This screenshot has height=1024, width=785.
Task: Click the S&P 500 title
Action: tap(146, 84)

--

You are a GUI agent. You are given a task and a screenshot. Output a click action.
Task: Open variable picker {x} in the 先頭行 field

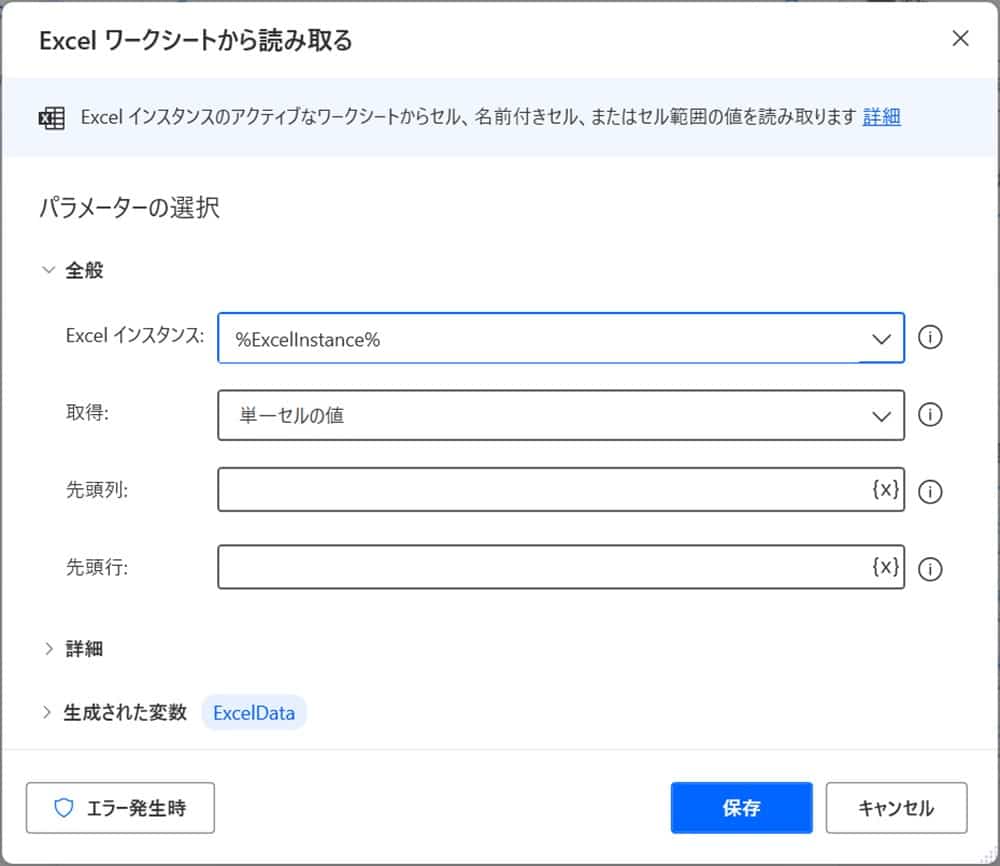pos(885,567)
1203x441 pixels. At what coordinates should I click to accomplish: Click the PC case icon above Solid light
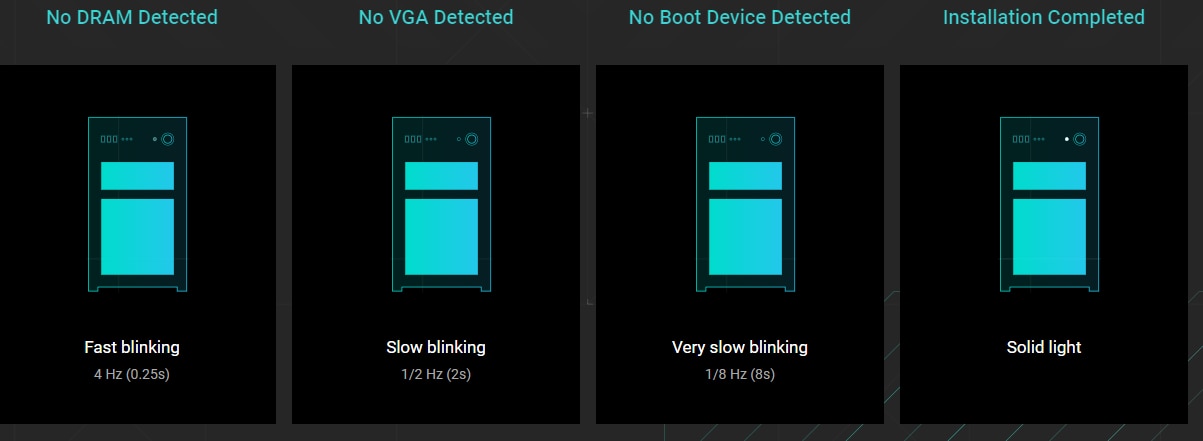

**Do this**
Can you rewrite everything from the line containing "You are a GUI" down to the line containing "1203x441 pixels. At" in the data, offsetting each answer coordinate by adding 14 to it? Leave the pictures out.

**Task answer**
You are a GUI agent. You are given a task and a screenshot. Output a click action.
Task: Open variable picker {x} in the 先頭行 field

pos(899,581)
1203x441 pixels. At what coordinates should I click to accomplish: Click the PC case icon above Solid light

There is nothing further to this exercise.